Dernières collines de la basse vallée du Rhône sur la rive droite du fleuve, le massif de l’Aiguille a été occupé dès la préhistoire par des tribus de chasseurs qui utilisaient les nombreuses grottes que l’on trouve dans ces massifs calcaires.

Vers la fin du Ve siècle, des ermites, peut-être disciples de Saint Roman (fondateur de monastères dans le Jura, mort en 460), s’installent sur ce rocher et deviennent de plus en plus nombreux au fil du temps.

Au VIIe ou  VIIIe siècle, cette communauté qui vivait un style de vie monastique oriental dans la lignée des Pères du Désert d’Egypte, adopte la règle de saint Benoît et devient abbaye bénédictine. Les moines agrandissent alors les cavités naturelles pour y installer chapelle et cellules.

Passée au XIe siècle sous la tutelle de la puissante abbaye de Psalmody, située près d’Aigues-Mortes, Saint-Roman demeure un prieuré, but d’importants pélerinages sur des reliques attribuées à St Roman et St Trophime. Du fait de son ancienneté et de son prestige, des privilèges honorifiques témoigneront de la grande estime dont jouissait ce haut lieu malgré cette perte d’indépendance.

Au XIVe siècle, l’abbaye est fortifiée puis un studium, collège d’adolescents, est installé par le pape d’Avignon Urbain V pour y dispenser une instruction à des jeunes gens, pauvres ou riches, doués pour les études.

En 1538, Psalmody se sécularise en collège de chanoines installé dans Aigues-Mortes.
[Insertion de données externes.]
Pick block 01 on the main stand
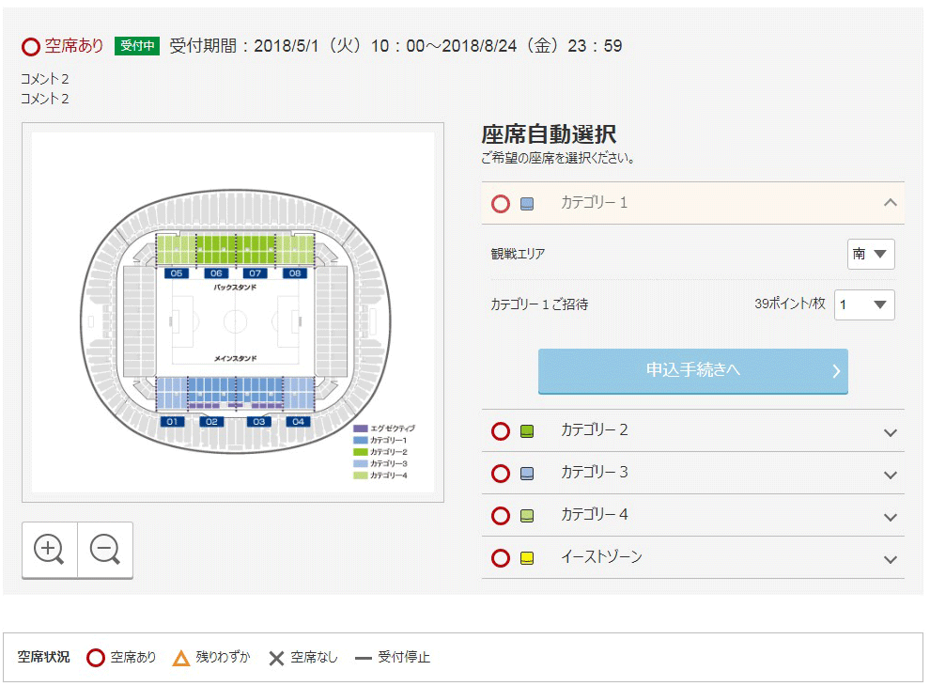Image resolution: width=930 pixels, height=686 pixels. tap(172, 422)
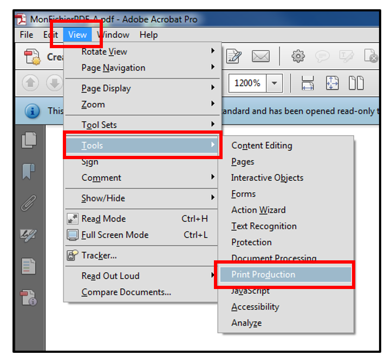Click the gear settings icon in toolbar
The height and width of the screenshot is (361, 391).
(x=297, y=57)
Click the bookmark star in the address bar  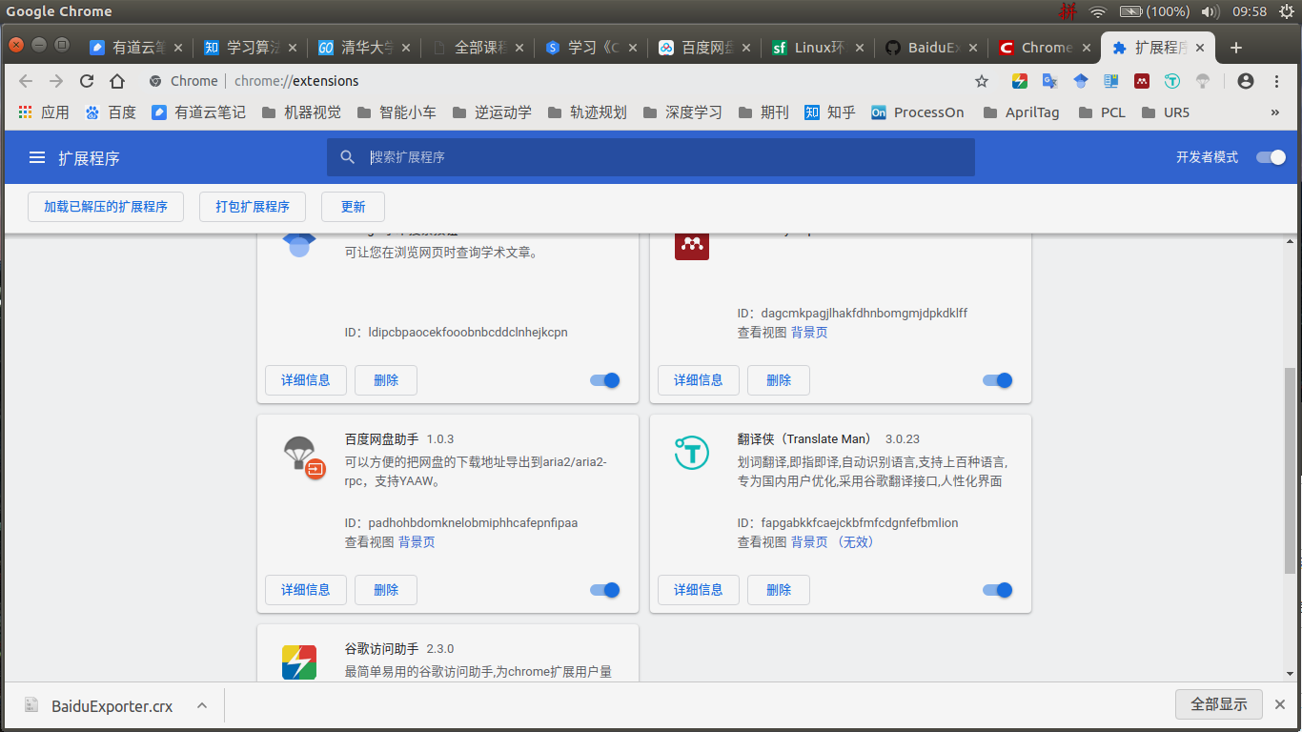[982, 81]
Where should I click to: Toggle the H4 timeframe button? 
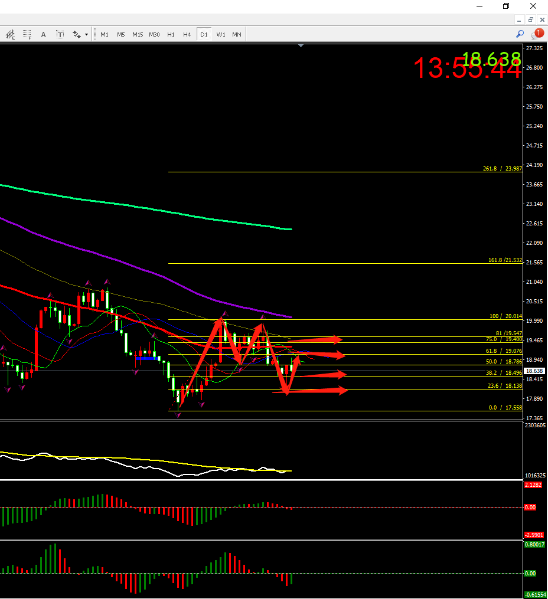(187, 34)
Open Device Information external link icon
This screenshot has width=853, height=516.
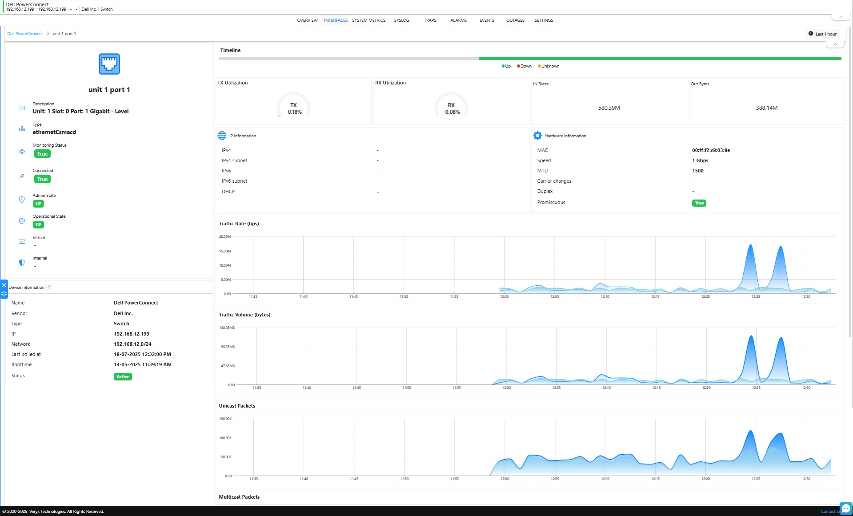pyautogui.click(x=48, y=287)
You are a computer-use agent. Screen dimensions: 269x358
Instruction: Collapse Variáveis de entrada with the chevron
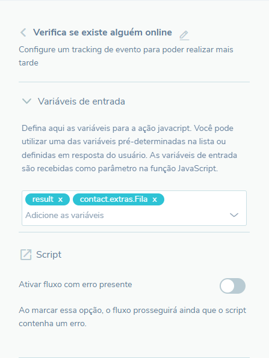click(26, 101)
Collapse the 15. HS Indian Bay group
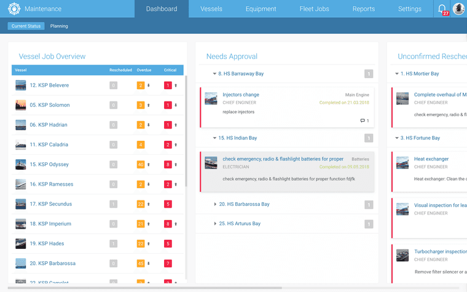Viewport: 467px width, 292px height. (214, 138)
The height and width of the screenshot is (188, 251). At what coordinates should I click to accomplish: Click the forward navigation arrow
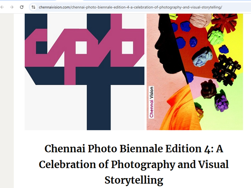click(x=12, y=7)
Les moines quittent Saint-Roman qui est vendue à un particulier. Celui-ci remplace certaines constructions monastiques de la terrasse par un petit château (voir tableau ci-dessus – fin 18e siècle). Transmis dans plusieurs familles de la région, il finit par être démantelé par un de ses derniers propriétaires.

Le site reste longtemps à l’abandon. La Société d’Histoire et d’Archéologie de Beaucaire entreprend des fouilles et des déblaiements à partir des années 60. La commune de Beaucaire devenue propriétaire en 1988, obtient le classement Monument Historique en 1991, ce qui permettra d’entamer des travaux de consolidation et de mise en sécurité, prélude à une future restauration.

Une campagne d’études a débuté en 2017 pour envisager les prochaines étapes des travaux de conservation et de mise en valeur du site : relevés géologiques, dévégétalisation des parties rocheuses, photogramétrie et modélisation 3d, puis travaux de confortement et aménagement d’un nouvel accueil. Les futurs travaux devraient être accompagnés d’une reprise des recherches archéologiques.